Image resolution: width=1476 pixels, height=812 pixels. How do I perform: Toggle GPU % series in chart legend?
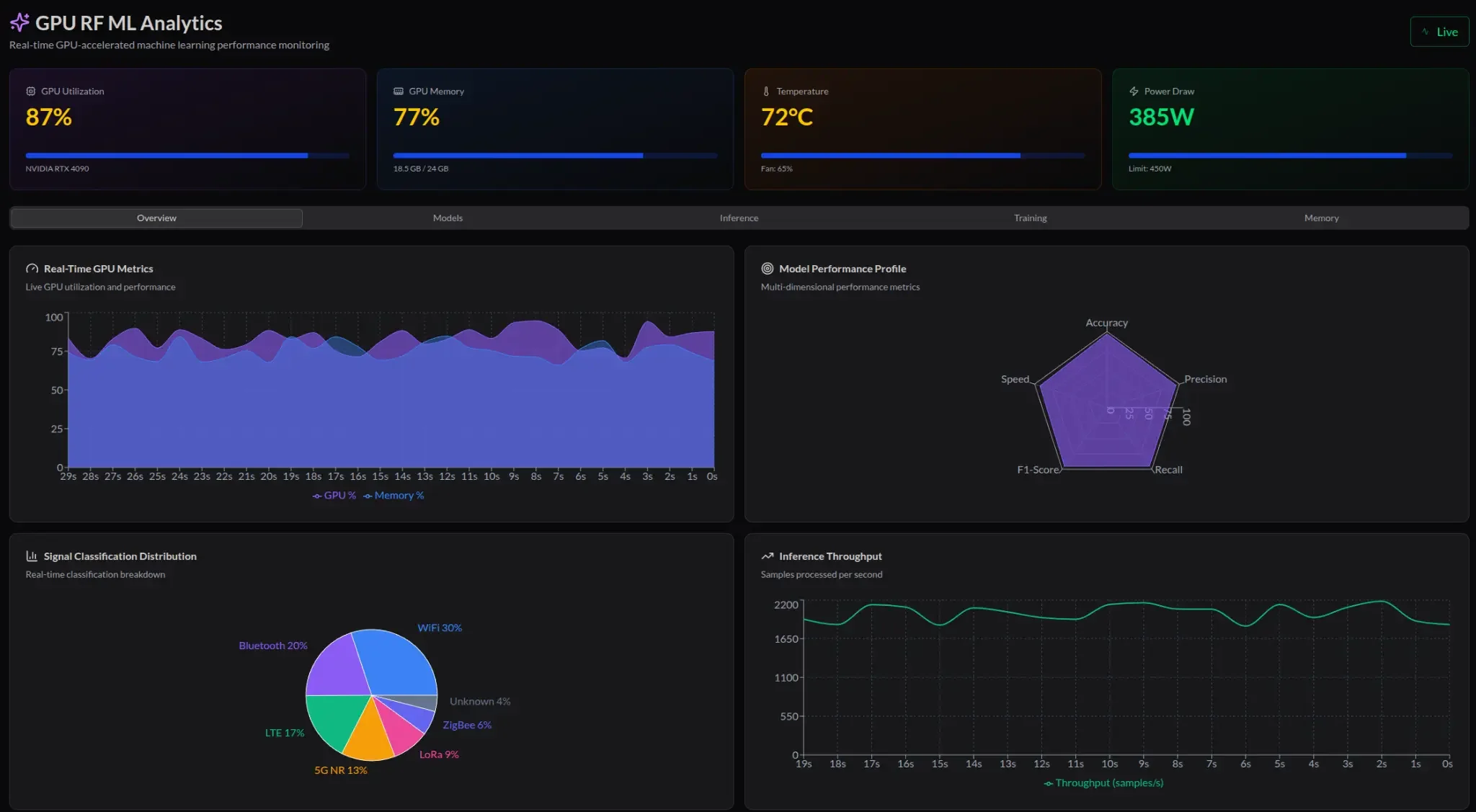pos(334,496)
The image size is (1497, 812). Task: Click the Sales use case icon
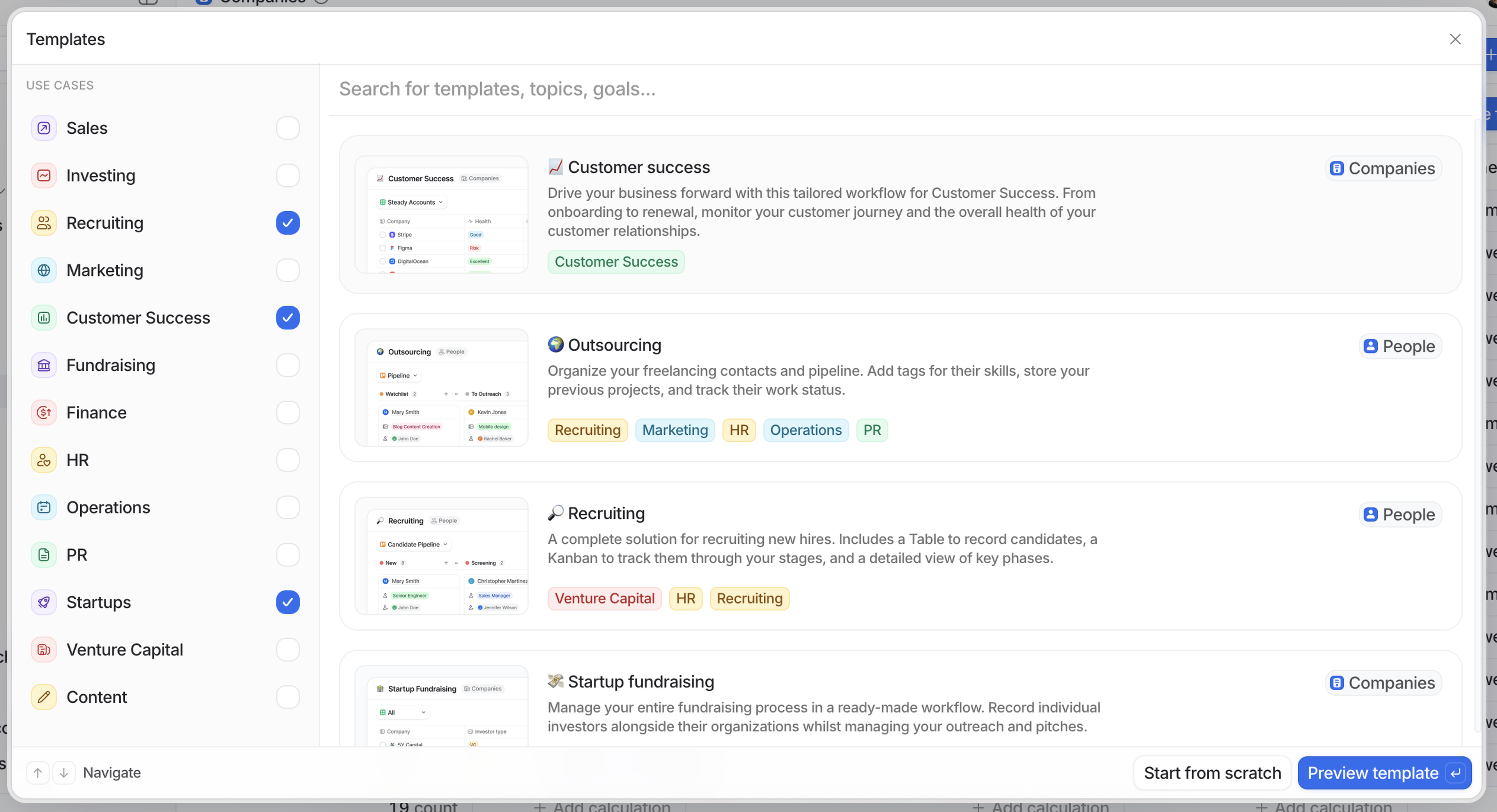44,128
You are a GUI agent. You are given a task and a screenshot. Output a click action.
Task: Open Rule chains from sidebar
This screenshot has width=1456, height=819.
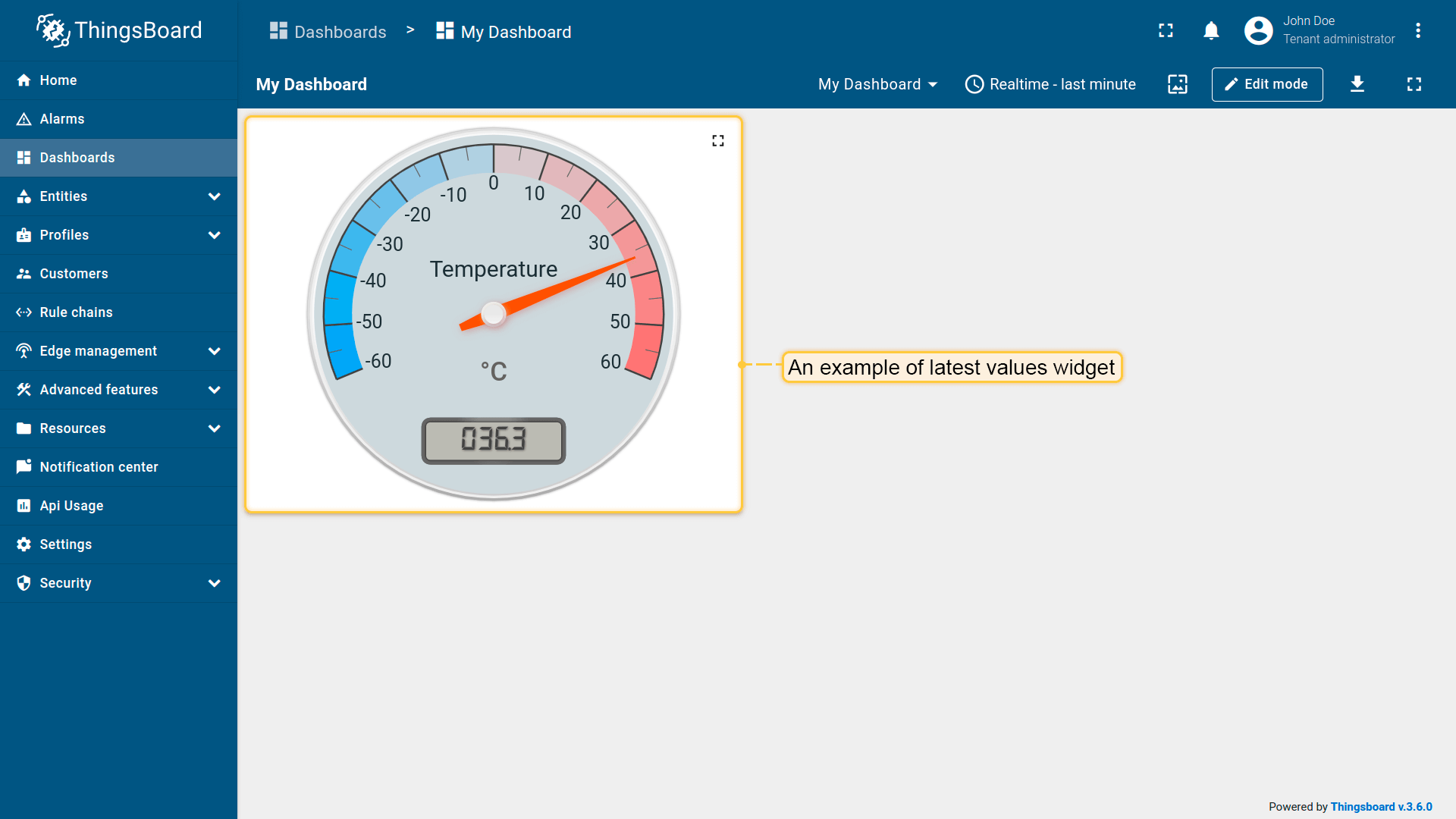tap(76, 312)
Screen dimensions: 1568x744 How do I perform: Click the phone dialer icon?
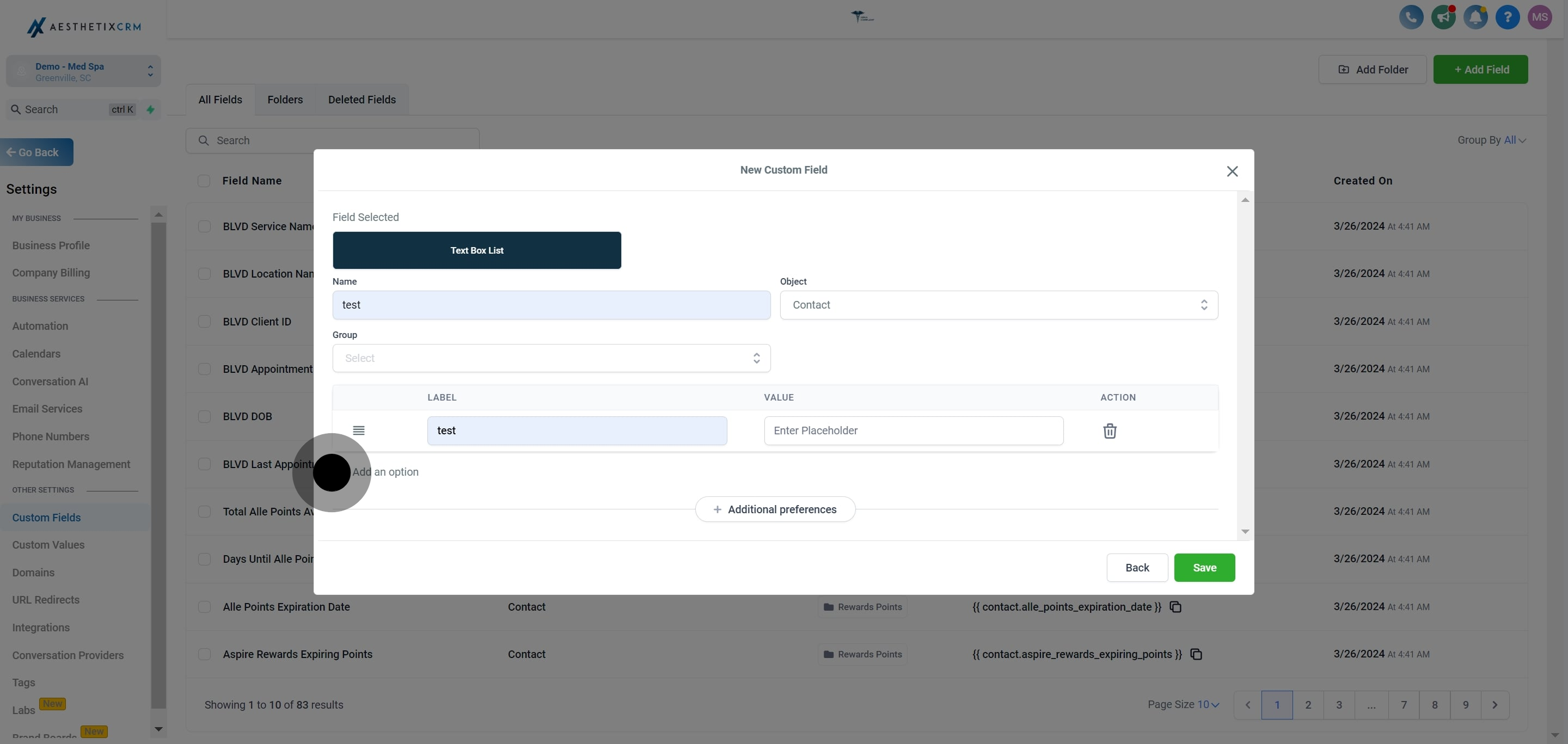click(1411, 17)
□ □ □ □
• _The task_
Apart from the pictures, repeat every entry exactly.

• _Answer space_
Image resolution: width=1476 pixels, height=812 pixels. How do I perform: Toggle GPU % series in chart legend?
pos(334,496)
The image size is (1497, 812). Task: Click the Sales use case icon
44,128
You are a GUI agent. You are given a task and a screenshot. Output a click action.
Task: Open Rule chains from sidebar
This screenshot has width=1456, height=819.
tap(76, 312)
Screen dimensions: 1568x744 How do I perform: Click the phone dialer icon?
click(1411, 17)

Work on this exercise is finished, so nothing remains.